(Rows on where targets appear)
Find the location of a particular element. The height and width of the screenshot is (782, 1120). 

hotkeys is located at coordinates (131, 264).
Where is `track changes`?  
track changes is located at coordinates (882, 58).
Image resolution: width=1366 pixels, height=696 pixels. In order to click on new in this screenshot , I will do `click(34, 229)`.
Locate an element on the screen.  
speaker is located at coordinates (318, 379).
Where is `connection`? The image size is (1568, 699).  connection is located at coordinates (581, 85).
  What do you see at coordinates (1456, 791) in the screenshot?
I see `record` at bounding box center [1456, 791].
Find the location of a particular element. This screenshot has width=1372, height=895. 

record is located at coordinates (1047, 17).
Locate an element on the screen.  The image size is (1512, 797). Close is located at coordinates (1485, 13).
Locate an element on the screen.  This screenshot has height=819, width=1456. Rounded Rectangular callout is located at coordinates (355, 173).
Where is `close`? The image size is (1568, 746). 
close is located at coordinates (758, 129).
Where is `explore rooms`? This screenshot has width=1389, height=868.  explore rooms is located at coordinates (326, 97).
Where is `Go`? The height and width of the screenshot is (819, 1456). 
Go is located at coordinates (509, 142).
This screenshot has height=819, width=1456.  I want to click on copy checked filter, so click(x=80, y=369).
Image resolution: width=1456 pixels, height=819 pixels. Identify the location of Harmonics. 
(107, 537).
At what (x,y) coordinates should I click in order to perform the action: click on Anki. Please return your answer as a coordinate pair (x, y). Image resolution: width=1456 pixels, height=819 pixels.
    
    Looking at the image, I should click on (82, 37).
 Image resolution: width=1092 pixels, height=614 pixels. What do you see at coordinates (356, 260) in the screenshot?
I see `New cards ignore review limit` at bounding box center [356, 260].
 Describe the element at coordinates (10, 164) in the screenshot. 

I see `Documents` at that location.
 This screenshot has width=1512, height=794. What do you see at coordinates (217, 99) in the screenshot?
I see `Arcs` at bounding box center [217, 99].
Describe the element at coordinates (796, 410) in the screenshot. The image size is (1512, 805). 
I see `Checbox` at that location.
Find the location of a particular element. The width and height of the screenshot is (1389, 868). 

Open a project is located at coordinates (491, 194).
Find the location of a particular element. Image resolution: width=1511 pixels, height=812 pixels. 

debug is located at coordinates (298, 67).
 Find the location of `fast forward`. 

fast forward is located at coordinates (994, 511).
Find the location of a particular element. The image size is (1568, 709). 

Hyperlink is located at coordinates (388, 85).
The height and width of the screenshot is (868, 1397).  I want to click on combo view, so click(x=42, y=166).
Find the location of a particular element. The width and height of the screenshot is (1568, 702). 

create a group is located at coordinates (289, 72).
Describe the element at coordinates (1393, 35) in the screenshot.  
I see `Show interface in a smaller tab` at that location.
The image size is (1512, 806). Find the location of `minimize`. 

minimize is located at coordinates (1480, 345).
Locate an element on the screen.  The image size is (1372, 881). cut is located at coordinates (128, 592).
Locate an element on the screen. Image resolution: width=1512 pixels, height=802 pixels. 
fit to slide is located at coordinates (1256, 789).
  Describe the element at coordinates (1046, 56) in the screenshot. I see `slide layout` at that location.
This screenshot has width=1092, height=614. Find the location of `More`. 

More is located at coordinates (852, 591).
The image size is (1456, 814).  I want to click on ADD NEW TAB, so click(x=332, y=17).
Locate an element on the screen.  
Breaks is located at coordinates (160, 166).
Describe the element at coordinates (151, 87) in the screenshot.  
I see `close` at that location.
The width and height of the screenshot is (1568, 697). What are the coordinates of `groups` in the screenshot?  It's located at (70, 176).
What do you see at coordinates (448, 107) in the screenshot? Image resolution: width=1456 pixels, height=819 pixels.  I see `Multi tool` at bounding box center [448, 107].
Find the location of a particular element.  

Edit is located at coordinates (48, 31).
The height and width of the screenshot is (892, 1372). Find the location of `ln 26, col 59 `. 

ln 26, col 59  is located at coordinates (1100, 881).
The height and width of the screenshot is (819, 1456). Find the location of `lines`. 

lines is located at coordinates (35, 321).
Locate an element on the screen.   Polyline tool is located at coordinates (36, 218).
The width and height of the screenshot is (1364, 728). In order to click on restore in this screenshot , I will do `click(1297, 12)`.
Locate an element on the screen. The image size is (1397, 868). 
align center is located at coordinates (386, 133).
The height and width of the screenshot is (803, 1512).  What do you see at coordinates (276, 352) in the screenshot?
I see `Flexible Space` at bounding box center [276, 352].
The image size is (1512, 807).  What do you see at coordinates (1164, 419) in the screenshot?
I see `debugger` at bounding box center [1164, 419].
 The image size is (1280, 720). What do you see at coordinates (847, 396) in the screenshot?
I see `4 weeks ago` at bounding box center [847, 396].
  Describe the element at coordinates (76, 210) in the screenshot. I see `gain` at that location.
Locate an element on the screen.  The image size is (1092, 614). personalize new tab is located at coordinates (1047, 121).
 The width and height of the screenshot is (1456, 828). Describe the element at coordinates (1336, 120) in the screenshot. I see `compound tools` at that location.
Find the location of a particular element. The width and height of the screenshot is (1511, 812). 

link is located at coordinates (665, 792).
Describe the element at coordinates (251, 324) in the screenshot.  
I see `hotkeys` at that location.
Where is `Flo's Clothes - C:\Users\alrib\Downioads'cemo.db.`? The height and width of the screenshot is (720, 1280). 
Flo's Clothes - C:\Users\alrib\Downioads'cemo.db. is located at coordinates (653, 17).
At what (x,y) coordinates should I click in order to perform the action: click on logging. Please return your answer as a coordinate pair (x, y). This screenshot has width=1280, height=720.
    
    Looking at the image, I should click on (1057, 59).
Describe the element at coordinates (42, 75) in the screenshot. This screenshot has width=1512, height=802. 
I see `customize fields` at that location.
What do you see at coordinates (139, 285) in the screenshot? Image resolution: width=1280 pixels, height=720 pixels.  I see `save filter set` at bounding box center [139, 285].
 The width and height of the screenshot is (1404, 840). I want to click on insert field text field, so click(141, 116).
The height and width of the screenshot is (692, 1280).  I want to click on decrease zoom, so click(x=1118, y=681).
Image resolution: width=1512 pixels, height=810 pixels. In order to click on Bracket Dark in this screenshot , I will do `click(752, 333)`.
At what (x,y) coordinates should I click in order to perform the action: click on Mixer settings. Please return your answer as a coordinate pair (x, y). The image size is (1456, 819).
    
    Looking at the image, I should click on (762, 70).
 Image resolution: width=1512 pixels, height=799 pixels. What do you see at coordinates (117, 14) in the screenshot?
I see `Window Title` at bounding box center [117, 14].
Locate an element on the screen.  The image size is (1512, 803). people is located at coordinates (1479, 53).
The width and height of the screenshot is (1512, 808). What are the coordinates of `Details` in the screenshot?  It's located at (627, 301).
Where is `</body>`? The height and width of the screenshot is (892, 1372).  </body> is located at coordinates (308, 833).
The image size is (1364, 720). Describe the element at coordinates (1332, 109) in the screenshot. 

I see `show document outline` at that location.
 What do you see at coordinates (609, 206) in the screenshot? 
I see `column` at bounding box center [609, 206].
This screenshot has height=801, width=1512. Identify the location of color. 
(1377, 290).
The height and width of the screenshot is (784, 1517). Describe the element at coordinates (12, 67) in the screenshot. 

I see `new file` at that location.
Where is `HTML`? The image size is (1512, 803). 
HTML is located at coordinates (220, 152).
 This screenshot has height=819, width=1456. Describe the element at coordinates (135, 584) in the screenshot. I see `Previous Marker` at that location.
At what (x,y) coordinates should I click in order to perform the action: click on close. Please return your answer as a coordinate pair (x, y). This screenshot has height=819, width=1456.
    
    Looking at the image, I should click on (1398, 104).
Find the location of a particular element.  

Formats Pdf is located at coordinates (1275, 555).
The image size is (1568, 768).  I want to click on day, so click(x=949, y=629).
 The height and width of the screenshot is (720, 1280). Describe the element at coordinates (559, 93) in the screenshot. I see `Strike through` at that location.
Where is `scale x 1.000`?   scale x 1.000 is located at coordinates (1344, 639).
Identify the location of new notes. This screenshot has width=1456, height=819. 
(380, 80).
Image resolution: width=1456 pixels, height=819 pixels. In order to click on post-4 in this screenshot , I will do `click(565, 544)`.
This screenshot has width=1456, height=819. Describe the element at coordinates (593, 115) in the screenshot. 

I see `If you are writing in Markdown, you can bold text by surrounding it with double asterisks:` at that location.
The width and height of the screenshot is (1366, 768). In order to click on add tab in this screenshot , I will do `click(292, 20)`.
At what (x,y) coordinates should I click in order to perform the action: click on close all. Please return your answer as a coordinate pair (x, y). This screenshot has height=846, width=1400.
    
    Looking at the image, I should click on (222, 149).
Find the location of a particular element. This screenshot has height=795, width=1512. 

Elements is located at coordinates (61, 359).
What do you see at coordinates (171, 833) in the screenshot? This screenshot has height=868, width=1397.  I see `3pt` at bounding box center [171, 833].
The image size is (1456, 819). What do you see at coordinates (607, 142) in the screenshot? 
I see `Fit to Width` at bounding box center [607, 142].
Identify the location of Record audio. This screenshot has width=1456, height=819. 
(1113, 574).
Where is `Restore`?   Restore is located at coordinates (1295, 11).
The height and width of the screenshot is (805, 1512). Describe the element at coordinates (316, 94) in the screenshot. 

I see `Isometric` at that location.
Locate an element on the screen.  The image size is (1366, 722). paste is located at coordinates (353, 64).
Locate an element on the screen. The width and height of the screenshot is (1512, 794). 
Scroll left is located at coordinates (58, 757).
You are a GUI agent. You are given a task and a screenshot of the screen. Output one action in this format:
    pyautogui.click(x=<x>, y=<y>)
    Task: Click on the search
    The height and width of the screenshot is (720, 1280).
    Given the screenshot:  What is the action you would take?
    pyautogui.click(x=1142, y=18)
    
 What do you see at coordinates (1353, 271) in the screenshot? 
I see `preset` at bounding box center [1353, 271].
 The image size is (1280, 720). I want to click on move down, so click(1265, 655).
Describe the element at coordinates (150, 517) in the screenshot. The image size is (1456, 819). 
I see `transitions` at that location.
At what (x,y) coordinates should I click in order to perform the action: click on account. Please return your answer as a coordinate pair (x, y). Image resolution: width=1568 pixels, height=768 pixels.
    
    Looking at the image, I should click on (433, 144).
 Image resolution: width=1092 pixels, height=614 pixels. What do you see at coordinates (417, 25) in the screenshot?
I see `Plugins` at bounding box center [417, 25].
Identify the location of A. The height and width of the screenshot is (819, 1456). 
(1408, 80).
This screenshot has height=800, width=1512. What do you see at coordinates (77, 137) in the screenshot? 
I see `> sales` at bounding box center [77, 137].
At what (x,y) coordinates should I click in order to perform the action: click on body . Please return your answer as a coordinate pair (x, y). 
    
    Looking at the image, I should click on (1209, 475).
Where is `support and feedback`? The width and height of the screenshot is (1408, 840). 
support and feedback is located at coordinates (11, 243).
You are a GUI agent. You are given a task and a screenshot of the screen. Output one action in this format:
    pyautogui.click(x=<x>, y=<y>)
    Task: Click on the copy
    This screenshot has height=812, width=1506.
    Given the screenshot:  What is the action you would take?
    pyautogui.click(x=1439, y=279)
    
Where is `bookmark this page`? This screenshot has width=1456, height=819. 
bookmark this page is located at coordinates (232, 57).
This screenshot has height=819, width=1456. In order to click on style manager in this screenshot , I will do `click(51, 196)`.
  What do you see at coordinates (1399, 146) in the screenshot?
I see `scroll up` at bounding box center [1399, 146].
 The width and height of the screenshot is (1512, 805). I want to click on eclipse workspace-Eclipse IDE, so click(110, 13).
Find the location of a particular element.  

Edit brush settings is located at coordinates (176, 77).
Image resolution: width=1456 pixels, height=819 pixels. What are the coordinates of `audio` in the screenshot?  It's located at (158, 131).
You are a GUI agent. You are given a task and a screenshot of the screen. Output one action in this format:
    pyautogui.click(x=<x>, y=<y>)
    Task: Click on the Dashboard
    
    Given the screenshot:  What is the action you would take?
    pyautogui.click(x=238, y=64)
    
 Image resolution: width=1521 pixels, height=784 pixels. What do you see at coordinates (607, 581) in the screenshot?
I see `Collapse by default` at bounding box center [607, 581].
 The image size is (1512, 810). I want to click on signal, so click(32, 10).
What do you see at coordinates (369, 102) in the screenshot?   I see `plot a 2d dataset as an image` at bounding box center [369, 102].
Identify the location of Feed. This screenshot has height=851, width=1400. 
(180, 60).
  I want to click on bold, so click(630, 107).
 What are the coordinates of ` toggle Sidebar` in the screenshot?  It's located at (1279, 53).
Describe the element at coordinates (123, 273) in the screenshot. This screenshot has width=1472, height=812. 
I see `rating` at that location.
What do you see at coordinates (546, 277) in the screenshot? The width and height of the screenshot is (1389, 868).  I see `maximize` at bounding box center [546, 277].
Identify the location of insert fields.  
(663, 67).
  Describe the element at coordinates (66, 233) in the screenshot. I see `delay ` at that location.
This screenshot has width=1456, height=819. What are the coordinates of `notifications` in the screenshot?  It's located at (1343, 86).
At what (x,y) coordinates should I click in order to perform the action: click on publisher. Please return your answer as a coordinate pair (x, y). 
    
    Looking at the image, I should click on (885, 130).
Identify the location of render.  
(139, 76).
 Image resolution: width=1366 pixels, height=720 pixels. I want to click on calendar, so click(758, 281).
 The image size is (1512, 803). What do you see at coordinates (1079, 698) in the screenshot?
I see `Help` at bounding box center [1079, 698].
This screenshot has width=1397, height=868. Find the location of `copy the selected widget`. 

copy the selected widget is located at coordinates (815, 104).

* [TASK DIRECTIONS] Report every line of the entries above that contains the string "More", treating uppercase and lowercase letters as different.

* [WRITTEN ANSWER]
This screenshot has width=1092, height=614. Find the location of `More`. 
More is located at coordinates (852, 591).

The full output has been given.